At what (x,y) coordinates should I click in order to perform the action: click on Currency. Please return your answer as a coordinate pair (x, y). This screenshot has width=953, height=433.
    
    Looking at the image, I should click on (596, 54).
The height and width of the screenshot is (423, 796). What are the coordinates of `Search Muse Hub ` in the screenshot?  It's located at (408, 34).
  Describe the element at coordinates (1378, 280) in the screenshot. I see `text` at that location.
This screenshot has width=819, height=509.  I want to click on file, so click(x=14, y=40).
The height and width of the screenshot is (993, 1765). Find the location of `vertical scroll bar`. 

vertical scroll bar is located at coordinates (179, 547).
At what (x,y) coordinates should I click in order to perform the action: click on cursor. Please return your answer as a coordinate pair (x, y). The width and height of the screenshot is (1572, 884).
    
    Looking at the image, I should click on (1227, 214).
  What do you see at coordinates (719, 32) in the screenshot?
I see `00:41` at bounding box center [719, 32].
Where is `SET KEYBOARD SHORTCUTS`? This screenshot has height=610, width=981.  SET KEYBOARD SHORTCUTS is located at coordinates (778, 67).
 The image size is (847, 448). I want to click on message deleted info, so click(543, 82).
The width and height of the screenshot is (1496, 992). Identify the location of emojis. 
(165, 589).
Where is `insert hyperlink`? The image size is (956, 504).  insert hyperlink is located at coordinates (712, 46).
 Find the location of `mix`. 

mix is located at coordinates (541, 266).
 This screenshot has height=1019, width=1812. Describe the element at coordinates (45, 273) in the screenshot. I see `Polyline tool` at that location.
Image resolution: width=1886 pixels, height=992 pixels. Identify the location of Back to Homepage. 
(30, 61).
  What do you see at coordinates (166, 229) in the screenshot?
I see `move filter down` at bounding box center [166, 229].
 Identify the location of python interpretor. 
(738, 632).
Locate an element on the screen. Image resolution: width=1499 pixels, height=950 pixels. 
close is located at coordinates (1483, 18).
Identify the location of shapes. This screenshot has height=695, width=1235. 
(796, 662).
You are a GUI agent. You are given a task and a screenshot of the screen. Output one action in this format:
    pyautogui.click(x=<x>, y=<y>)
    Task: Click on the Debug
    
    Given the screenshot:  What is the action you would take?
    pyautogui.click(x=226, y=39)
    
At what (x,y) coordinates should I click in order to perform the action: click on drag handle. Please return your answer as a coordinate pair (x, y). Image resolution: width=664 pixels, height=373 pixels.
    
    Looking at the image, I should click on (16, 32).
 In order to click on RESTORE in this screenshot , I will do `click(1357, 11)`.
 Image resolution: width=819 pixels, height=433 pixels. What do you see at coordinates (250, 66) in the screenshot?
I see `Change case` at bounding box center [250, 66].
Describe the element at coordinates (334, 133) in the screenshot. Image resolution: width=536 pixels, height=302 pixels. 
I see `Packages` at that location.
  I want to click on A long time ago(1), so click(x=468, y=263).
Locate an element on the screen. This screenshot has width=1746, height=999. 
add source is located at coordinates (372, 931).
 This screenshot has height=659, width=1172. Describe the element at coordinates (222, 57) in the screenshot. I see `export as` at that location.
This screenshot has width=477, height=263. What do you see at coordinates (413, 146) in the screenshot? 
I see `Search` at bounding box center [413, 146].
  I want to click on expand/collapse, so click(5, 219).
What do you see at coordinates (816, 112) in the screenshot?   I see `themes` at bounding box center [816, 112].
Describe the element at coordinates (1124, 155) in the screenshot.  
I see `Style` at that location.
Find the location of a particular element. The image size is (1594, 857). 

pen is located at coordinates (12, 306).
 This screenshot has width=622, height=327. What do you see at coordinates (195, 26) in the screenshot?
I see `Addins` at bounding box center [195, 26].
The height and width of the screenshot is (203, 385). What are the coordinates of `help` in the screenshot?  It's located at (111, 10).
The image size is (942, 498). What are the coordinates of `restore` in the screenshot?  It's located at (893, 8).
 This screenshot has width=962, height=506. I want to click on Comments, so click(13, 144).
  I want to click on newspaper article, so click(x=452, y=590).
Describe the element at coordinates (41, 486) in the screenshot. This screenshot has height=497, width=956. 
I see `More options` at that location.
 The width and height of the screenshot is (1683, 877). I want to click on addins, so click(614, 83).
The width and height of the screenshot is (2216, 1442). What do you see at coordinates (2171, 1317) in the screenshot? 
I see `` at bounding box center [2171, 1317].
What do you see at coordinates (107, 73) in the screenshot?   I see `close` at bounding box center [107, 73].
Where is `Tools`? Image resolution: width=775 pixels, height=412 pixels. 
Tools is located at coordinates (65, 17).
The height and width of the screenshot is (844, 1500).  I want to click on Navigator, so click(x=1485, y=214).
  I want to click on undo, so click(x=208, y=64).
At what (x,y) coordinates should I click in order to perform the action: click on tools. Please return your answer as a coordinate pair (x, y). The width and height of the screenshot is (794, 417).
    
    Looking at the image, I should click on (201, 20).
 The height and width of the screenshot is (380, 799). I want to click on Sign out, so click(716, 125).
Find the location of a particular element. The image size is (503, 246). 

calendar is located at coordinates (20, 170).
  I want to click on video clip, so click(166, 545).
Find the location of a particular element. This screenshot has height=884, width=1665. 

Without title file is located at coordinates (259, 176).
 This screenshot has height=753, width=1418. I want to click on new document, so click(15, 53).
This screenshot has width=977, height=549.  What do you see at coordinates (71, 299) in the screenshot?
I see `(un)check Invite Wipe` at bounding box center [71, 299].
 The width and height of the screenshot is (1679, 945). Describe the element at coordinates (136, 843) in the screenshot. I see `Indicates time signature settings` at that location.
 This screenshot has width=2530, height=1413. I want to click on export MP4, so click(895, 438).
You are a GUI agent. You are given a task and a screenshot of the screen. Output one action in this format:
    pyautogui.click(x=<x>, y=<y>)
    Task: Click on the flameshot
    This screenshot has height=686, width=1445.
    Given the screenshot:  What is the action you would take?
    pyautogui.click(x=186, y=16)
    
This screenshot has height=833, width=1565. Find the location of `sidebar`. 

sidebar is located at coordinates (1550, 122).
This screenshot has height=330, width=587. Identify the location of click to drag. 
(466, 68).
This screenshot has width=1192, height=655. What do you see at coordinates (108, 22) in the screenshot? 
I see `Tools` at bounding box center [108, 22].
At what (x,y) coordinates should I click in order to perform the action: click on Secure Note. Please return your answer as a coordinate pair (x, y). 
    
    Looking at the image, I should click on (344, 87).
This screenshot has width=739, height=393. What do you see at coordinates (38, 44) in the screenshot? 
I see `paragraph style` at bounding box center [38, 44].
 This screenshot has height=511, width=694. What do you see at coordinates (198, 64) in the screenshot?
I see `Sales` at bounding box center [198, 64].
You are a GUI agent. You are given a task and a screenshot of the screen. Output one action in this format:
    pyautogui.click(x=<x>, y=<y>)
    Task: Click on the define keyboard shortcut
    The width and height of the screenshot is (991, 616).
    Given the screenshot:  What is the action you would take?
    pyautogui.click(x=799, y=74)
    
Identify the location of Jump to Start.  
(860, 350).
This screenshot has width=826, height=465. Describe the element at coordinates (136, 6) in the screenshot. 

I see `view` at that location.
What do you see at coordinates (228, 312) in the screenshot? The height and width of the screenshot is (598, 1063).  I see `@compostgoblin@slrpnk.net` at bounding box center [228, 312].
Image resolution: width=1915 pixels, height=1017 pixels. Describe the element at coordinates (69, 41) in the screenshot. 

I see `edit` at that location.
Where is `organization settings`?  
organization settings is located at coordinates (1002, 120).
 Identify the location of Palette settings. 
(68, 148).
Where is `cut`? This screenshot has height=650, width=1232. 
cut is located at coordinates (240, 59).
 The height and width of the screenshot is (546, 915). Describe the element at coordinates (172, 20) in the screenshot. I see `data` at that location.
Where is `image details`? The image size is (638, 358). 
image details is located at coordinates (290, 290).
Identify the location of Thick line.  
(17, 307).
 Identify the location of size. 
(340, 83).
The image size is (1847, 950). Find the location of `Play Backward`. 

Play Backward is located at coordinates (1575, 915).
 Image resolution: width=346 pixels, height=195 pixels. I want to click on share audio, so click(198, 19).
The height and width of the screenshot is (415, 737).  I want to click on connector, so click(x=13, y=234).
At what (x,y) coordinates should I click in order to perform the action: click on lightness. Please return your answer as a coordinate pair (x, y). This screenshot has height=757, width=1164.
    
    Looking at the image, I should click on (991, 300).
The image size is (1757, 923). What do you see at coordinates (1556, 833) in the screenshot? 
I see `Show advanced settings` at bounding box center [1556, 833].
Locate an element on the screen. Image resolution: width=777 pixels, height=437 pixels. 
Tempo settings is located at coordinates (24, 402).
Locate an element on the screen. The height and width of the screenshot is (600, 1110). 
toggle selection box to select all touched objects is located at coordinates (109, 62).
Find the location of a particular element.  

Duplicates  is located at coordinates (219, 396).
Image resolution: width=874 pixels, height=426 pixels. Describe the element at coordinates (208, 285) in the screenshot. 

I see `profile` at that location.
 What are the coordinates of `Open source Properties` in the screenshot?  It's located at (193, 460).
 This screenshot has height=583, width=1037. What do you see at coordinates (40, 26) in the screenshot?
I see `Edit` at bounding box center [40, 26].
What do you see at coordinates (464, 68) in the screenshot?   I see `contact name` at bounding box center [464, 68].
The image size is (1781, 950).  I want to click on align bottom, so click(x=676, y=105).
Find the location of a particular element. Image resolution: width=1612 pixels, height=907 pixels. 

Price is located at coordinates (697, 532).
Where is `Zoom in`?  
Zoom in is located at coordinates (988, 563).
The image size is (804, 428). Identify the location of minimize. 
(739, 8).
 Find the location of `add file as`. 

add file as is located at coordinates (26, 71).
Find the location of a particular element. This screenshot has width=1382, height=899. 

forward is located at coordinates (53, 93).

○ ○ ○ ○ ○ ○ ○

**Requirement**
Convert the lines from the start of the records through the line holding "Looking at the image, I should click on (596, 54).", inclusive, into a Markdown table with the columns Row and Line, omitting blank lines.

**Solution**
| Row | Line |
|---|---|
| 1 | At what (x,y) coordinates should I click in order to perform the action: click on Currency. Please return your answer as a coordinate pair (x, y). This screenshot has width=953, height=433. |
| 2 |     Looking at the image, I should click on (596, 54). |